- Directed by: Susan Seidelman Bob Rafelson Ken Russell Melvin Van Peebles
- Written by: Susan Seidelman Bob Rafelson Ken Russell Melvin Van Peebles
- Produced by: Ronaldo Vasconcellos Jonathan Brett Melvin Van Peebles Noah Golden
- Starring: Mira Sorvino Aida Turturro Sharon Angela Cynda Williams Arliss Howard Kathleen Wilhoite John Toles-Bey Hetty Baynes Simon Shepherd Richard Barboza Laura Lane Dewar Zazee Kim Smith
- Cinematography: Hong Manley Maryse Alberti Igor Sunara Theo van de Sande
- Edited by: Xavier Russell Mona Davis Melvin Van Peebles Michael Elliot
- Music by: Wendy Blackstone Melvin Van Peebles David McHugh
- Distributed by: Trimark Pictures
- Release date: 1996;
- Running time: 103 minutes
- Countries: Germany United States
- Language: English

= Tales of Erotica =

Title card from Vrooom Vroom Vroooom

Tales of Erotica (also known as Erotic Tales) is a 1996 compilation of four erotic short films directed by Ken Russell, Susan Seidelman, Melvin Van Peebles, and Bob Rafelson.

== Shorts featured ==

| Year | Title | Director | Screenplay | Synopsis | Duration |
|---|---|---|---|---|---|
| 1993 | The Insatiable Mrs. Kirsch | Ken Russell | Ken Russell | A beautiful woman (Hetty Baynes) is followed by a stranger (Simon Shepherd) who is lured into her world by the noises he hears coming from her chamber. | 27:00 |
| 1994 | The Dutch Master | Susan Seidelman | Susan Seidelman, Jonathan Brett | Teresa (Mira Sorvino) is a woman fascinated by a young man (Rick Pasqualone) in a Dutch painting that comes to life. She escapes into the living painting to fulfill her secret desires. | 32:00 |
| 1995 | Vrooom Vroom Vroooom | Melvin Van Peebles | Melvin Van Peebles | Leroy (Richard Barboza) saves an elderly woman (Laura Lane) with voodoo powers from being run over by a bus, and receives a motorcycle that transforms into an attractive woman. | 29:00 |
| 1995 | Wet | Bob Rafelson | Bob Rafelson | Bruce Lomann (Arliss Howard) is a hot tub salesman who is seduced after-hours by a beautiful woman named Davida (Cynda Williams) in a hot tub. | 27:00 |

==Legacy==
In 1996, "Erotic Tales: An International Series" began on Westdeutscher Rundfunk (German television).
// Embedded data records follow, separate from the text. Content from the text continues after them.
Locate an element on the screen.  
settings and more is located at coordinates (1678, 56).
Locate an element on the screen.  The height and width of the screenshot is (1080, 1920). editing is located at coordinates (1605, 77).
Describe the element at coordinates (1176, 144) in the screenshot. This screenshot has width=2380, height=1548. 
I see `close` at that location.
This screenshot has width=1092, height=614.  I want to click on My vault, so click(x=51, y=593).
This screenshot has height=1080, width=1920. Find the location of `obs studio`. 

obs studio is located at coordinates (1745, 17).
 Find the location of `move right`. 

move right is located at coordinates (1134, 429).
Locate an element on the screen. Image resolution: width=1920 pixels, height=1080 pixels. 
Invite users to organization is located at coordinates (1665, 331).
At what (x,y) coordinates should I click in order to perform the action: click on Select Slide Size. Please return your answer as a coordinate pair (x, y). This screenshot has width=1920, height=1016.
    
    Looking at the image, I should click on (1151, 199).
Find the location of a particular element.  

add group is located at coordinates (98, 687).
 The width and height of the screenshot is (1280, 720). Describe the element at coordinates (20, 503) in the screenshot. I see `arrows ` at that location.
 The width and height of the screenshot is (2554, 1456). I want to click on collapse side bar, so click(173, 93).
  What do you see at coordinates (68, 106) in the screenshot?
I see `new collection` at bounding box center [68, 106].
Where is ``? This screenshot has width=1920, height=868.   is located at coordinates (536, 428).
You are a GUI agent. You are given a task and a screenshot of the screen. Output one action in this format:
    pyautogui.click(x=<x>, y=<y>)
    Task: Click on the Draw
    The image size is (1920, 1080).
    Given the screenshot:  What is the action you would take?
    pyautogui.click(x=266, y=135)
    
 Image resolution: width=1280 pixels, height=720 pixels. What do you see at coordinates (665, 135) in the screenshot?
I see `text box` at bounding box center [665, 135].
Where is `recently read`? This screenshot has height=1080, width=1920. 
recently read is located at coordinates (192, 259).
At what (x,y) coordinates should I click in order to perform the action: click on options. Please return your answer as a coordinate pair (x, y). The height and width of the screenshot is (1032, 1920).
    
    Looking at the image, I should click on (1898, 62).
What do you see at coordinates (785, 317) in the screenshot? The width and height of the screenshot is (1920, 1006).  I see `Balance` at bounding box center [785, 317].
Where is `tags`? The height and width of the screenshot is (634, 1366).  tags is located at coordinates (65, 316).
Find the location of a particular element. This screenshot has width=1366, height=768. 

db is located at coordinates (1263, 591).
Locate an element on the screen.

Regina Ziegler, a German producer, with Westdeutscher Rundfunk, under the series title Die schönste Sache der Welt (The Most Beautiful Thing in the World) hopes to continue the series for 69 episodes.

In 2001, The Museum of Modern Art presented 24 of the half-hour films.

In 2004, the series consisted of 10 programs running approximately 90 minutes each, that played in Chicago. This series included the film shorts by the directors: Susan Seidelman, Ken Russell, Bob Rafelson and Melvin Van Peebles.

By 2016, a four-DVD set of 30 Short Films was released by Umbrella Entertainment and distributed in Australia by Special Broadcasting Service.